Neue Anlage ensteht neben maroden, rostigen Becken

Möglich sind für das Projekt in Hornstorf drei Ausbaustufen. Zurzeit wird die erste Stufe umgesetzt. Neben den drei alten Becken, die inzwischen marode und rostig sind, entsteht die neue Anlage – welche nach dem sogenannten SBR-Verfahren (engl. für Sequencing-Batch-Reactor-Verfahren) arbeitet und entsprechend aufgebaut ist. Dazu gehört der Vorspeicher, der bereits gebaut ist. „Er besteht aus Stahlbeton. Der ist sehr stabil und langlebiger als die alten Becken“, erklärt Thomas Pfennigschmidt. Bevor das Abwasser jedoch dort angelangt ist, muss es zunächst eine Rechenanlage durchfließen. Diese ist im bereits neu errichteten Rechengebäude installiert. Dort werden die Feststoffe – also alles, was in der Toilette landet und dort eigentlich nicht hineingehört – ausgesiebt, aussortiert und gesondert entsorgt.
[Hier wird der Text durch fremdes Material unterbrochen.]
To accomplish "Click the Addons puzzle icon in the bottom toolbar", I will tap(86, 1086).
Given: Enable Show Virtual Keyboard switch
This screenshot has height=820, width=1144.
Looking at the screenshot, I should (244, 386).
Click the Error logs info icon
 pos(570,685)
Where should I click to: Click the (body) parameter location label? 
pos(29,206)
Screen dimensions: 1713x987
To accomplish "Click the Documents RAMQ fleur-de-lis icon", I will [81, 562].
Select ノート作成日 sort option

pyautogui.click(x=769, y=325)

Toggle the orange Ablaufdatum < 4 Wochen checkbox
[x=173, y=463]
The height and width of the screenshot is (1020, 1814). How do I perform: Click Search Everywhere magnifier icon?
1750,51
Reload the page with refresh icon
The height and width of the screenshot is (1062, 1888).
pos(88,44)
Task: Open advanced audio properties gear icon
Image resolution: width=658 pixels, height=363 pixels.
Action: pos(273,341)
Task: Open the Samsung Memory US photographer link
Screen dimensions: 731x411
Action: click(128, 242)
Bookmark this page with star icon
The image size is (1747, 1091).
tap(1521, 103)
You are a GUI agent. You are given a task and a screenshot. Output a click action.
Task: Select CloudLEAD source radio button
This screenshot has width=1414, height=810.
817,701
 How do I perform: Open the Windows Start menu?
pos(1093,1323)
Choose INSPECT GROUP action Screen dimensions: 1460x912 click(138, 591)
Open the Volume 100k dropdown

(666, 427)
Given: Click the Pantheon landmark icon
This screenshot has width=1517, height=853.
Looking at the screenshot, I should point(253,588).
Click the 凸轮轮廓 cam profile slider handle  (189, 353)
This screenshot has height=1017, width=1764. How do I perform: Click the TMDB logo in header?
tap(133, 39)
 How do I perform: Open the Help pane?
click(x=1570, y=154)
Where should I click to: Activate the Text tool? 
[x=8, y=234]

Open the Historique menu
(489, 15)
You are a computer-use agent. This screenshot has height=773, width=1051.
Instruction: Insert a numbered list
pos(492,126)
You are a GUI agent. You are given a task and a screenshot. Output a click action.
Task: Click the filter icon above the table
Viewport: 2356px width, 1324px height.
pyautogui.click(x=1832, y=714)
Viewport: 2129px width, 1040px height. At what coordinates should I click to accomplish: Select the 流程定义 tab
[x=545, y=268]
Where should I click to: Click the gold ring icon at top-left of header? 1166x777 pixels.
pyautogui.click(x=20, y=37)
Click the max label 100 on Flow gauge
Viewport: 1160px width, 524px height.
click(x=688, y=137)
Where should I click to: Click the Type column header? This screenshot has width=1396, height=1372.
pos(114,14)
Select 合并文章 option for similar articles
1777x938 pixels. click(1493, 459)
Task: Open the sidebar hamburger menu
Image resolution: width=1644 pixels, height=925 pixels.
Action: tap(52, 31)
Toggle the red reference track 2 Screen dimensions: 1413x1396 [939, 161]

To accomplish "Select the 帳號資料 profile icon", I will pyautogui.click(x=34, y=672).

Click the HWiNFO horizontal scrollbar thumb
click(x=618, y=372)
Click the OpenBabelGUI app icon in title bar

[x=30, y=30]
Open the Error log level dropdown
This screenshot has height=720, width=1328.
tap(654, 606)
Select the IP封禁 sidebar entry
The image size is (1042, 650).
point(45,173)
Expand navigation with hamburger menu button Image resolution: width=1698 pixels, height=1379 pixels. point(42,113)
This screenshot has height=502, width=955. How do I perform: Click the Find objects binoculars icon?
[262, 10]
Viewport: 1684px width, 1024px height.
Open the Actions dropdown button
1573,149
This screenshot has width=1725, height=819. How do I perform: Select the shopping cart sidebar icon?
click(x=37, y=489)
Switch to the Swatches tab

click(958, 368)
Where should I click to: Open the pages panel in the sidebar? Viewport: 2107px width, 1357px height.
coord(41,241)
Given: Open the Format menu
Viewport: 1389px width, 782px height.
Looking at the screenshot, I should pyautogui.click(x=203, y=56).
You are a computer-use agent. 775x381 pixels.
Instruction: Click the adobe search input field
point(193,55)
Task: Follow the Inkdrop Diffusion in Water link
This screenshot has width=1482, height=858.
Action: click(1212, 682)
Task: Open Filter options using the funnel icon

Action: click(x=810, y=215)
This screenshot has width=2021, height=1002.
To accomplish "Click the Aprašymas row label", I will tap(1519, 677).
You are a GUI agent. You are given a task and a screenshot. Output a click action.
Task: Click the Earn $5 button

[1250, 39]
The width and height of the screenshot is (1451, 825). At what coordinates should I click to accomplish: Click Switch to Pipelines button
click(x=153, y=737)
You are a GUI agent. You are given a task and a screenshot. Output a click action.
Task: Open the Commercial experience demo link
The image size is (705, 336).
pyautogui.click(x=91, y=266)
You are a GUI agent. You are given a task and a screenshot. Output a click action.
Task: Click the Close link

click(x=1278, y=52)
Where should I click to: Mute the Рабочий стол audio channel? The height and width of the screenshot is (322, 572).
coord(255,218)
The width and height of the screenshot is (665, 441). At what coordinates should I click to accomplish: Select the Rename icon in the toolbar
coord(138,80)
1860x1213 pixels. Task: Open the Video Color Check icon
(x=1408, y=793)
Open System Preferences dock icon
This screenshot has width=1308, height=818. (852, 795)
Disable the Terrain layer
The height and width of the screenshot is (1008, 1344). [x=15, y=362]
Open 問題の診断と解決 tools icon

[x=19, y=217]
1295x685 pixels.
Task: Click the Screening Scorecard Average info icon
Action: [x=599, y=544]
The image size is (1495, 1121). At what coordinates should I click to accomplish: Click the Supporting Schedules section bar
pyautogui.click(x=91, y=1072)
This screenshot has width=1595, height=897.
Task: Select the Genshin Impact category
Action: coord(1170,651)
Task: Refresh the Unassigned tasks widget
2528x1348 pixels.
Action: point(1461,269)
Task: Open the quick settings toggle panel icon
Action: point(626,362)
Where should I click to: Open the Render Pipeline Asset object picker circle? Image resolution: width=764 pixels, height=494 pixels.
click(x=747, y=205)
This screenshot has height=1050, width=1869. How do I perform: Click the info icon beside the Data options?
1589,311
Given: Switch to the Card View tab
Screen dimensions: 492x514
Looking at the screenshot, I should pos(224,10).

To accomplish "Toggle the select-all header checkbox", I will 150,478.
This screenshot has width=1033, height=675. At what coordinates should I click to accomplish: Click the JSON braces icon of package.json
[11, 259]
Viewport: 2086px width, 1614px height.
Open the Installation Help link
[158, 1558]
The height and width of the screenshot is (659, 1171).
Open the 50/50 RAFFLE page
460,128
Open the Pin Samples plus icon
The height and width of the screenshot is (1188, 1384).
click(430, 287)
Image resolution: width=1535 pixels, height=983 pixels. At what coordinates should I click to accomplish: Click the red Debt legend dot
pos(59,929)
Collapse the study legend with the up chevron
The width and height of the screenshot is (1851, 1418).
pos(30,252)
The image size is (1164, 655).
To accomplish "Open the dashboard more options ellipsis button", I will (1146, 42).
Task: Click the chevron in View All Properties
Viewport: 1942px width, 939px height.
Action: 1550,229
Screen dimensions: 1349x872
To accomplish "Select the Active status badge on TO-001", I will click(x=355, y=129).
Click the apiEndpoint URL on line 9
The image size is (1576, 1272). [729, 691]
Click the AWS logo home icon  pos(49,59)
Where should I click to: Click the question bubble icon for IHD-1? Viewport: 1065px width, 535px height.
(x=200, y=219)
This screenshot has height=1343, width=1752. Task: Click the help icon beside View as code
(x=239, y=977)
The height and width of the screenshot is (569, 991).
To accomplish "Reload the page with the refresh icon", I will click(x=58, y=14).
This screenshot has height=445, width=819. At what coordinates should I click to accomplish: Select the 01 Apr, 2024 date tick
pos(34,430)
„Vom Vorspeicher wird das gesammelte Schmutzwasser in das Reaktorbecken gepumpt und dort in einer bestimmten zeitlichen Abfolge soweit biologisch gereinigt, dass es die behördlichen Vorgaben für die Einleitung in das Vorflutgewässer erfüllt und bedenkenlos dorthin abgeleitet werden kann.“, erklärt der technische Leiter Sebastian Beetz.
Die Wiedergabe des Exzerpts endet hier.